◆ Work to be completed: Give back exactly the first lines of the entries below, through the line with "This screenshot has height=386, width=640.".

[Pixel coordinate grounding data]
####################

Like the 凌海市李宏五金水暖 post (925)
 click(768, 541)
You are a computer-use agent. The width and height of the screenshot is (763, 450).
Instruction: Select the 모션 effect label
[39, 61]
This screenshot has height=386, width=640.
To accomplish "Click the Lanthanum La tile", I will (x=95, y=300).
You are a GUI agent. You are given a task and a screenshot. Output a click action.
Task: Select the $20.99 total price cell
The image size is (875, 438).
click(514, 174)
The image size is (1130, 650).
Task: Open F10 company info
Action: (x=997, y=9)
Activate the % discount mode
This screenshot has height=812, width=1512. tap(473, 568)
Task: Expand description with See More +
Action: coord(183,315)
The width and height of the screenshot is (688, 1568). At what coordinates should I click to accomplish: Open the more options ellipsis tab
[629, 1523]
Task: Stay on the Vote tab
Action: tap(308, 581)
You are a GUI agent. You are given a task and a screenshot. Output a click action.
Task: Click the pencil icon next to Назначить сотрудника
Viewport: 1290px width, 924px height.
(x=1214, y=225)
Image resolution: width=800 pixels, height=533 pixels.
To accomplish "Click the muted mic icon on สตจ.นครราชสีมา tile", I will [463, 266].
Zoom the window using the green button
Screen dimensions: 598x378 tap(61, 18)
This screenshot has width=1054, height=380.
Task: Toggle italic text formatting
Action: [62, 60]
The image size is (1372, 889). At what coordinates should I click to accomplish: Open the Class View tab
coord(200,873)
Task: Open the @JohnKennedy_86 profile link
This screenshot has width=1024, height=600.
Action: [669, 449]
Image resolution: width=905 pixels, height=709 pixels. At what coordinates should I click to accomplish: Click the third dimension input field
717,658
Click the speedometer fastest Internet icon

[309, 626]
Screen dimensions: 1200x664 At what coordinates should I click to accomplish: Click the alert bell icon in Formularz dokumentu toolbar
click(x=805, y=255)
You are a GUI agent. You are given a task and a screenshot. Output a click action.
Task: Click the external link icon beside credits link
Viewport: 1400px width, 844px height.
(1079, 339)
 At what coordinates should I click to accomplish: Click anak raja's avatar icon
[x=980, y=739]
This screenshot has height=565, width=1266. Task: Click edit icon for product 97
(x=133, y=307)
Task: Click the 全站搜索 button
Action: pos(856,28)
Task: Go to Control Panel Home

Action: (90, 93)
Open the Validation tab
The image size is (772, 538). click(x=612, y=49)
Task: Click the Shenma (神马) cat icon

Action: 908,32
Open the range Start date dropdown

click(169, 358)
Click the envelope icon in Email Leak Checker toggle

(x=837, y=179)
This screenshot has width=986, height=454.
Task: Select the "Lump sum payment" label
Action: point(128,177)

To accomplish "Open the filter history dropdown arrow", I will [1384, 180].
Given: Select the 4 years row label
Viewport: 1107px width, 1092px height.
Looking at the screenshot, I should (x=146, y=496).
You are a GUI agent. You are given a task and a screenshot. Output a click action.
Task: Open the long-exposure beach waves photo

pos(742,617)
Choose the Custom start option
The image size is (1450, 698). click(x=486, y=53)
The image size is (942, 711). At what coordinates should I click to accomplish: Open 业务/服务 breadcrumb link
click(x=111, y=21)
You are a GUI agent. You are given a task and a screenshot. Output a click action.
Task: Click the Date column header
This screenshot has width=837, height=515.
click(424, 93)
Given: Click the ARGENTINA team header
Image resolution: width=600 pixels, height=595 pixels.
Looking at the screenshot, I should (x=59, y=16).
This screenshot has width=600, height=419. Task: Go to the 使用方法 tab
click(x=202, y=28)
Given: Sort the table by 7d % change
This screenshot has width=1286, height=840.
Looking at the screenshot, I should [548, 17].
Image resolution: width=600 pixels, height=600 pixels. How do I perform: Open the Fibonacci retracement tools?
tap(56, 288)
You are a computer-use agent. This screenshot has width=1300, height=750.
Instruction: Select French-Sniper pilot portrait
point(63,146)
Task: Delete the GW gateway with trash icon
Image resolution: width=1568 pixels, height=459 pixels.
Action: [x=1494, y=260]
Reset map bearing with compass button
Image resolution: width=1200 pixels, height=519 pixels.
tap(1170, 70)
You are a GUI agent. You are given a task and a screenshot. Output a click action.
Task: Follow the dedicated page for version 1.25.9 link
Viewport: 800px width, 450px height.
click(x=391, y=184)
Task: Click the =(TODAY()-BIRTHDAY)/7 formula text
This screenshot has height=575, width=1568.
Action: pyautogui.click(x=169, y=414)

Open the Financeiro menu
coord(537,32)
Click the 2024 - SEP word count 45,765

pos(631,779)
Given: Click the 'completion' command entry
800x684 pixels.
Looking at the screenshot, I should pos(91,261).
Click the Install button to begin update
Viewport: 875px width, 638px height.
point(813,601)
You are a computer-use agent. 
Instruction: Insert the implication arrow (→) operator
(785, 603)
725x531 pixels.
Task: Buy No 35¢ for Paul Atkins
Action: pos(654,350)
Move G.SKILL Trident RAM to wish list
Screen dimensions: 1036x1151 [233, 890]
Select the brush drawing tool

####################

◆ Answer box:
Like the 凌海市李宏五金水暖 post (925)
 click(768, 541)
You are a computer-use agent. The width and height of the screenshot is (763, 450).
Instruction: Select the 모션 effect label
[39, 61]
This screenshot has height=386, width=640.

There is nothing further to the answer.